*Extracted text*.
--
Unfortunate Resemblance


M. Piskorski was arrested in Warsaw by "alert policemen" in June 1947. He hadn't actually done anything wrong. However, the policemen thought he was Adolf Hitler.

It was a case of an unfortunate resemblance. Once his true identity was established, he was released.

Source: Newsweek - June 23, 1947.
     Posted By: Alex - Sun May 25, 2014
     Category: 1940s





Comments
The haircut and mustache didn't help matters.
Posted by Expat47 in Athens, Greece on 05/25/14 at 12:34 PM
I'd bet that ten years earlier in Germany he got an entirely different response.
Posted by crc on 05/26/14 at 05:20 AM
The policemen look to me like Himmler and Goebbels.
Posted by John Ayer on 05/26/14 at 05:34 PM
The Great Dictator (1940)
--
*Exercise requirements*.
- 1) In the Warsaw arrest post, whom did the policemen take M. Piskorski for?
- 2) Write a continuation of the Warsaw arrest post, picking up after its final line.

*Data excerpt*.
--
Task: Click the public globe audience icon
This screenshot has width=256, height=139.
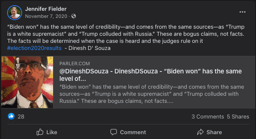Action: pos(74,16)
--
*Responses for each task*.
- 1) Adolf Hitler

- 2)
Posted by Phideaux on 05/26/14 at 07:10 PM
So those "alert policeman" were unaware that Hitler had been dead for awhile?
Posted by Dave Plechaty on 05/29/14 at 02:28 AM
There were enough 'Hitler sightings' even decades after the war ended to keep Jerry Fletcher's news letter full for months on end.
Posted by Expat47 in Athens, Greece on 05/29/14 at 02:31 AM
Dave: in 1947? Hell yes they were. And if they were aware that that was the official story, they'd been close enough to Nazi, Communist
and Yankee propaganda to know not to trust such rumours.

And that's what they were: rumours. It took decades for actual proof to emerge. Until then, we only had the word of the Russian soldiers who discovered the Führerbunker that Hitler really did commit suicide. Even then it may have been quite likely true, but paranoid beliefs that he might have escaped, or even been captured by the Russians for their own nefarious purposes. Unlikely? Well... consider Werner von Braun...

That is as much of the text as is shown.